[Items from a dataset]
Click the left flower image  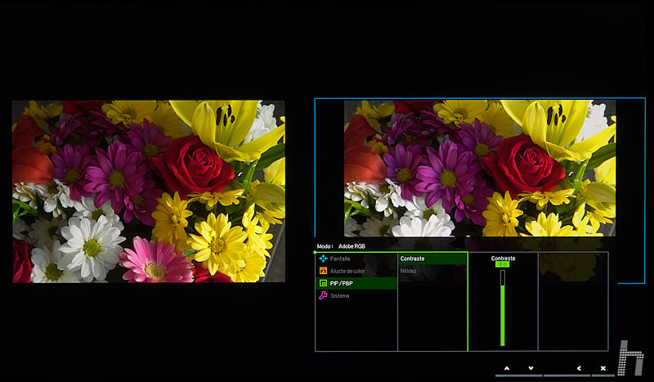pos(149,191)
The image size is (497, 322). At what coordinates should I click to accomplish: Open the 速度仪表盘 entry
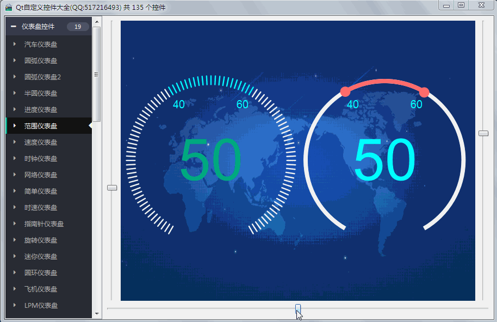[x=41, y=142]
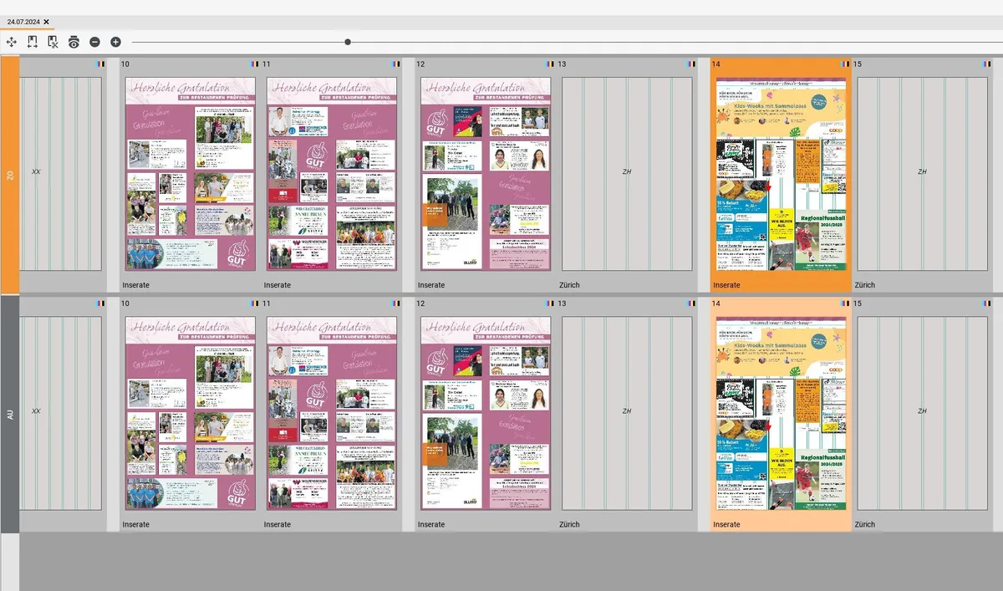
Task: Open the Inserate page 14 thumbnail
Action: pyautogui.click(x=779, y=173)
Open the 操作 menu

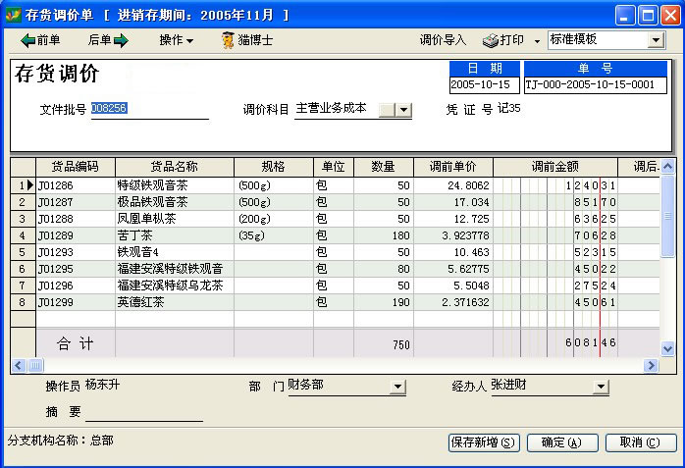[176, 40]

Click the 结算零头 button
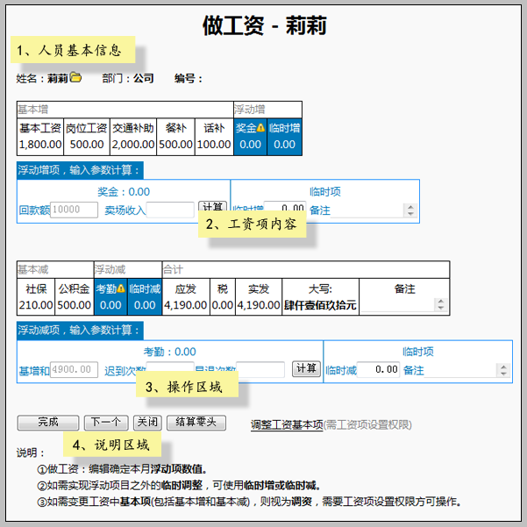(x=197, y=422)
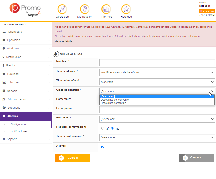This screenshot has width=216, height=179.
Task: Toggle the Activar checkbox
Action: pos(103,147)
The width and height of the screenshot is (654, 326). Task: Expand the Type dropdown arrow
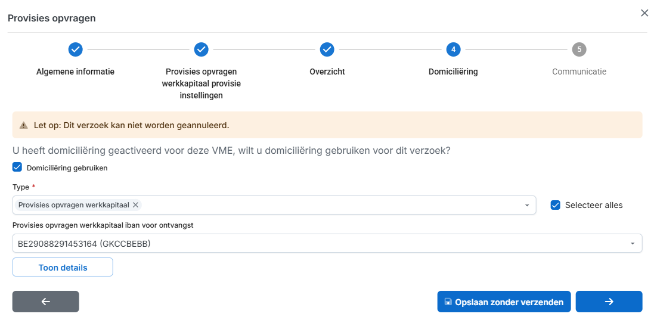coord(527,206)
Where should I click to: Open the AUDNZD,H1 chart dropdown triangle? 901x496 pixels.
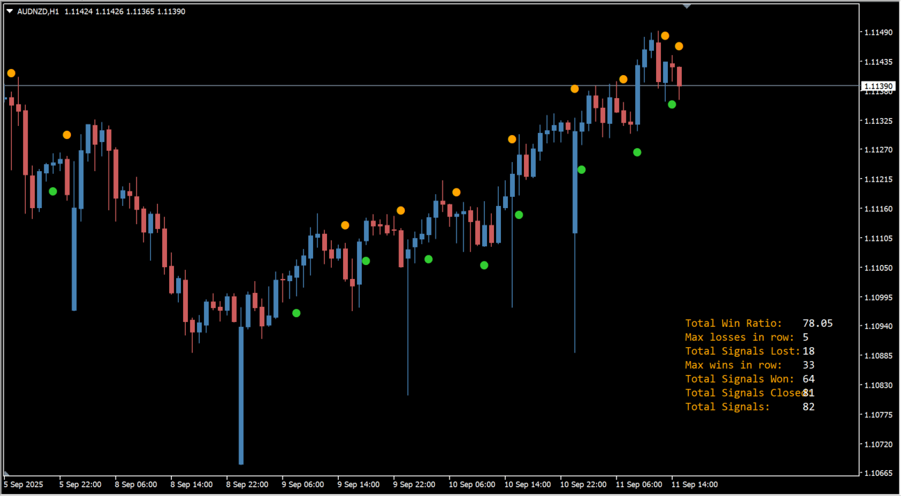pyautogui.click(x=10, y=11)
* * *
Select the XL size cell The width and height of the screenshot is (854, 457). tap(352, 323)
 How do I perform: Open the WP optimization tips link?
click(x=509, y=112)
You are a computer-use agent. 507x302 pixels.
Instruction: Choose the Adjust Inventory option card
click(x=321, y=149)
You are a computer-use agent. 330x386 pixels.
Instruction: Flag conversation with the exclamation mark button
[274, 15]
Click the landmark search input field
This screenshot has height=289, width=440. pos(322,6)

▸ **Description of the task**
If a line of the data contains "agent", copy it out.

▸ **Task output**
You are a computer-use agent. 507x302 pixels.
You are a computer-use agent. 330x386 pixels.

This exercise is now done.